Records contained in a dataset
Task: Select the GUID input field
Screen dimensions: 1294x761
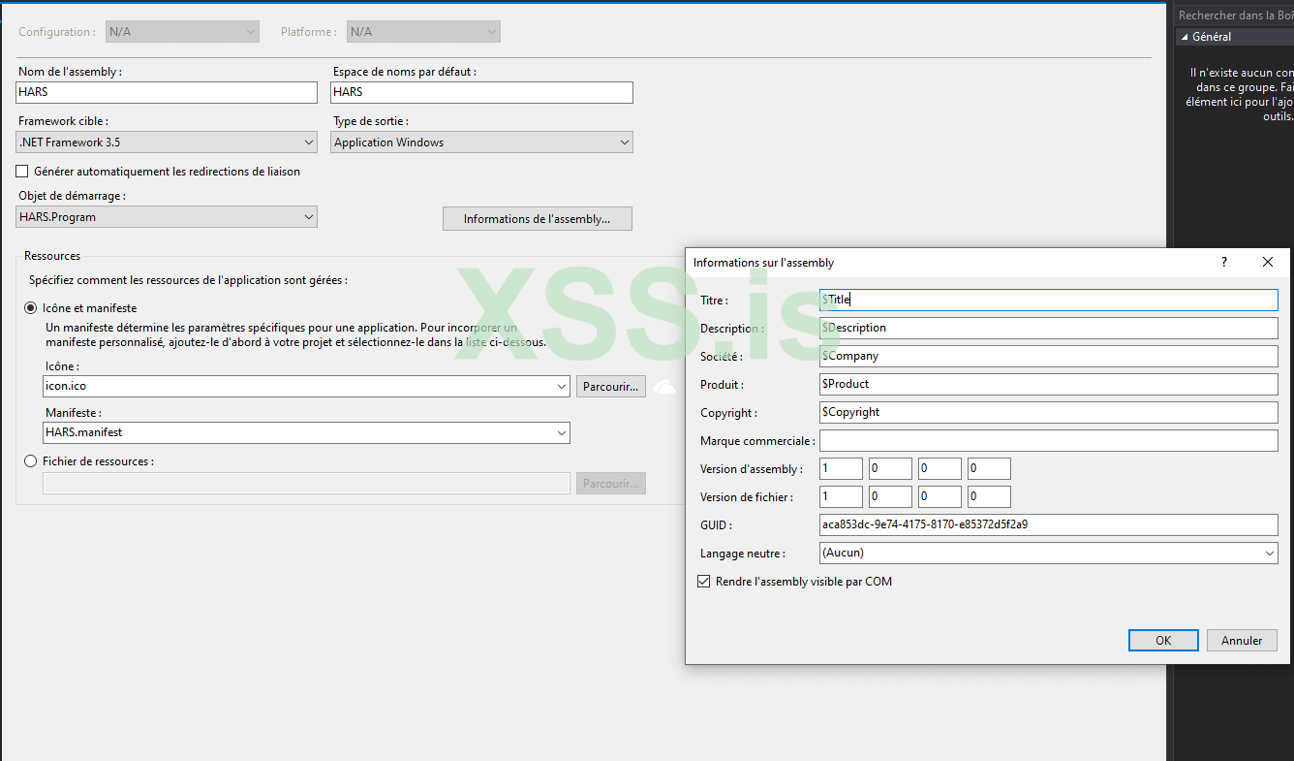Action: coord(1048,524)
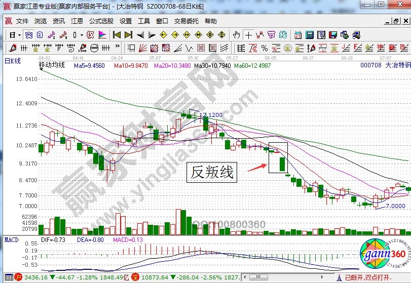The image size is (411, 283).
Task: Click the save floppy disk icon
Action: click(x=332, y=35)
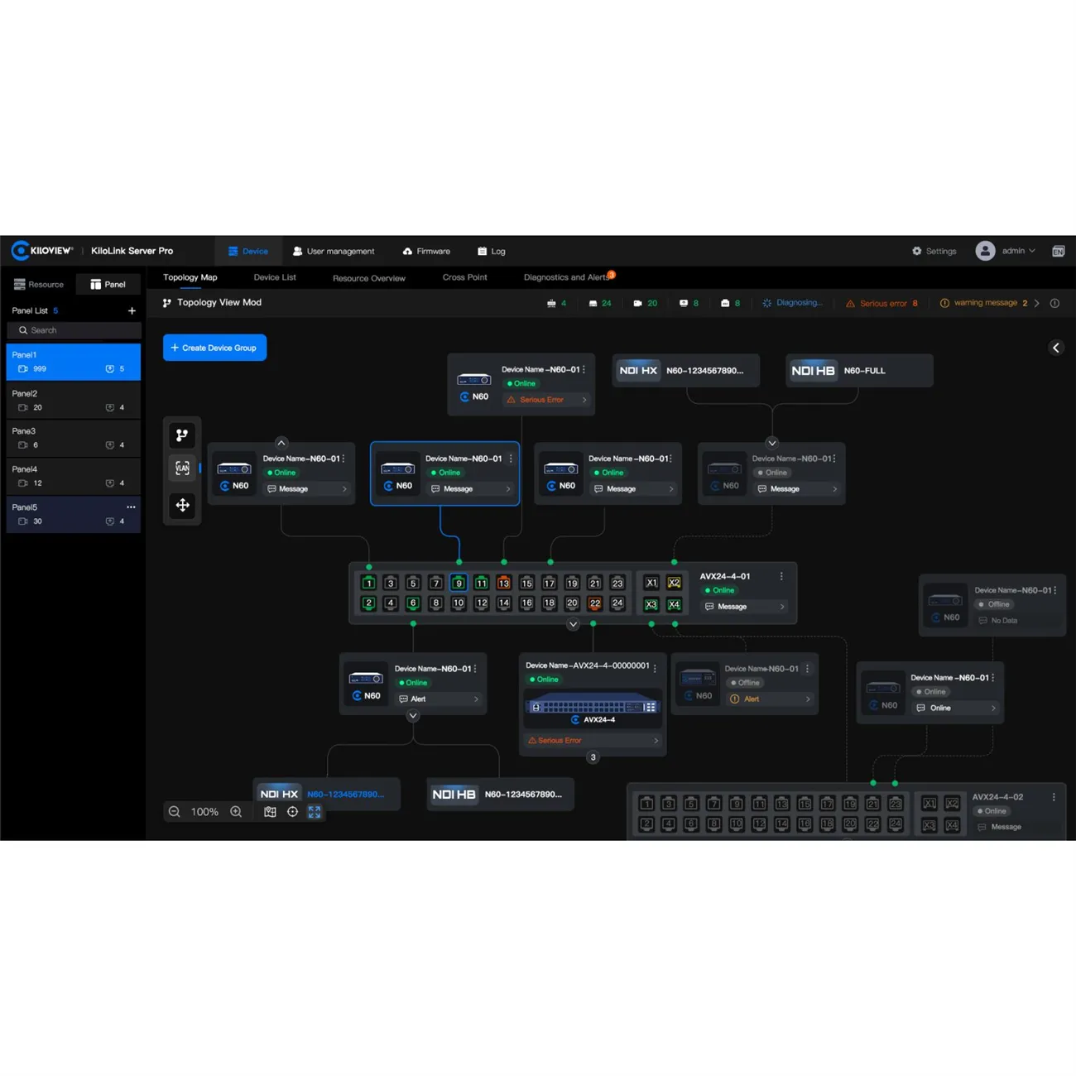Click the center-locate crosshair icon
Image resolution: width=1076 pixels, height=1076 pixels.
click(x=292, y=812)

YOUR OBJECTIVE.
Images aside, return each entry above precisely as it stands.

SOLUTION BELOW.
Task: Select the GUID input field
Screen dimensions: 1294x761
Action: coord(1048,524)
The image size is (411, 283).
Task: Click the save floppy disk icon
Action: click(x=332, y=35)
Click the center-locate crosshair icon
Image resolution: width=1076 pixels, height=1076 pixels.
click(x=292, y=812)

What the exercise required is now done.